Tally up the lines below containing the string "redo", then write the number alone.

•••

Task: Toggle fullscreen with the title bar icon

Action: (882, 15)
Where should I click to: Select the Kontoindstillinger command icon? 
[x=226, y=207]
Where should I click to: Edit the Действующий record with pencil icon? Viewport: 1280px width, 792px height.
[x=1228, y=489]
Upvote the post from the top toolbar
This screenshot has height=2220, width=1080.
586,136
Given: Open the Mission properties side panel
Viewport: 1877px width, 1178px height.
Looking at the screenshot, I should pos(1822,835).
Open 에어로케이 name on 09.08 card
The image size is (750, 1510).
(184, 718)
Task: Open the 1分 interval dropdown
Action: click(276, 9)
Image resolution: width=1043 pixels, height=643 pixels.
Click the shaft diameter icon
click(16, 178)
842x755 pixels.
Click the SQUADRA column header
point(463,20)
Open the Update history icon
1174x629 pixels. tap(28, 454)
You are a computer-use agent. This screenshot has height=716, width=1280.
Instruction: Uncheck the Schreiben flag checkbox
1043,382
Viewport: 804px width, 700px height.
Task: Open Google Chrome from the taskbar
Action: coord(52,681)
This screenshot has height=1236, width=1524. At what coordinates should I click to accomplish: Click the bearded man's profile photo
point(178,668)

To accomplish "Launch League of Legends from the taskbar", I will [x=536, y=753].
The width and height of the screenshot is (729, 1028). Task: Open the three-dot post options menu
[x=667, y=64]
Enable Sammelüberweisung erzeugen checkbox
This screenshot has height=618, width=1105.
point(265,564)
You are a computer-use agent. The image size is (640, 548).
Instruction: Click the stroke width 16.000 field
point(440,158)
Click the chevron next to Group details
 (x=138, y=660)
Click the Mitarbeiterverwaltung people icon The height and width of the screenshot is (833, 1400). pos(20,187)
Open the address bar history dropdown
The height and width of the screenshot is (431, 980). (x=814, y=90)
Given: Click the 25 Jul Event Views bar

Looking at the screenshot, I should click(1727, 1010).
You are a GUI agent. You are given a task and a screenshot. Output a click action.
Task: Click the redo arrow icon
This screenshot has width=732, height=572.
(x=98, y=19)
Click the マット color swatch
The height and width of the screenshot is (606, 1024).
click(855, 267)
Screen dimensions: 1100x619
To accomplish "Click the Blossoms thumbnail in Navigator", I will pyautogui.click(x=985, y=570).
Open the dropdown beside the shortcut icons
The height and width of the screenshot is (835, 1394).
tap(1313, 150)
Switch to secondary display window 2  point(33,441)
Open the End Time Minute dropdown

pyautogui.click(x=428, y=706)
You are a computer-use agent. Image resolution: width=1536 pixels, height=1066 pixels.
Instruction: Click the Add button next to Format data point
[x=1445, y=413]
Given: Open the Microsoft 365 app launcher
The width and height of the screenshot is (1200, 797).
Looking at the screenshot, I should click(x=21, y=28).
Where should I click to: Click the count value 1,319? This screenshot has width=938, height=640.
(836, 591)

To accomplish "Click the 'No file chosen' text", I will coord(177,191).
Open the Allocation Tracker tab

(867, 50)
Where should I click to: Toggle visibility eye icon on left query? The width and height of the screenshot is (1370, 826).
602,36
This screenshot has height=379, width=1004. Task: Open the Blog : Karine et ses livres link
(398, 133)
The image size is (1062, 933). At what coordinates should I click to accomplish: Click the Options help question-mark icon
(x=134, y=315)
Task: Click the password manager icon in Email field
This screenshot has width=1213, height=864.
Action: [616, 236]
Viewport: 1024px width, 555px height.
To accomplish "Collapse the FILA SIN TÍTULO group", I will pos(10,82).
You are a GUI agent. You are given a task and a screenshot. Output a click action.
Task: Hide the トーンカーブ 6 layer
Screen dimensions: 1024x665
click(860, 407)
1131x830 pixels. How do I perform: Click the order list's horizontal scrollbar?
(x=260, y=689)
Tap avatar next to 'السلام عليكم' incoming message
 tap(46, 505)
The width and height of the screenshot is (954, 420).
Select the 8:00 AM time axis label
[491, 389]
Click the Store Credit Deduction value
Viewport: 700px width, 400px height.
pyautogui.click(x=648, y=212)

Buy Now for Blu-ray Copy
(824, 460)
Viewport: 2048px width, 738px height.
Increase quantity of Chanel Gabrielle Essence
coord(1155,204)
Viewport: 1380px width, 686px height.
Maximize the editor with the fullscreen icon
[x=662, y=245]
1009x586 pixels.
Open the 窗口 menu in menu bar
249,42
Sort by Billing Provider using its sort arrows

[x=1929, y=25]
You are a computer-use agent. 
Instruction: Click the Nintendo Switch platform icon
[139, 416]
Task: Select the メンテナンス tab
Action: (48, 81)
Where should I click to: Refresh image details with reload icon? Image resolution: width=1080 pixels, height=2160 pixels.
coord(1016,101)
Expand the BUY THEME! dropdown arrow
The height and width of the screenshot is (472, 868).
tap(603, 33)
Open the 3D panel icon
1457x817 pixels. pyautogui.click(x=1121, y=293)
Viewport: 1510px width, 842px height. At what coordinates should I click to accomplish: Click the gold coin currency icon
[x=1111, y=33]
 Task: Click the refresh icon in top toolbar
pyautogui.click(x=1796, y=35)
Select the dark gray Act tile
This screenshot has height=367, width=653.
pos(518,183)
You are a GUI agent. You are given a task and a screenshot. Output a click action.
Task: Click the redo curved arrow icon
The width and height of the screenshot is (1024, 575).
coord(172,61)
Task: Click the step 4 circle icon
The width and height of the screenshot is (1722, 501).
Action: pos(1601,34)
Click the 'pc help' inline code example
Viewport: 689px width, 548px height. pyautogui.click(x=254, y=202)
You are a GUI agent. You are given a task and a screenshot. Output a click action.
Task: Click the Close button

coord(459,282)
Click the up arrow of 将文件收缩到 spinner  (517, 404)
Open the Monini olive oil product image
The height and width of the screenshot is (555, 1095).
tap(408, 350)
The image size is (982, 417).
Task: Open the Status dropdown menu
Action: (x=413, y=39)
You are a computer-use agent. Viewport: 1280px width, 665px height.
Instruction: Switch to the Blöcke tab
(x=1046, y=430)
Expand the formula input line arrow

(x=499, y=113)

•••

● Exercise result
2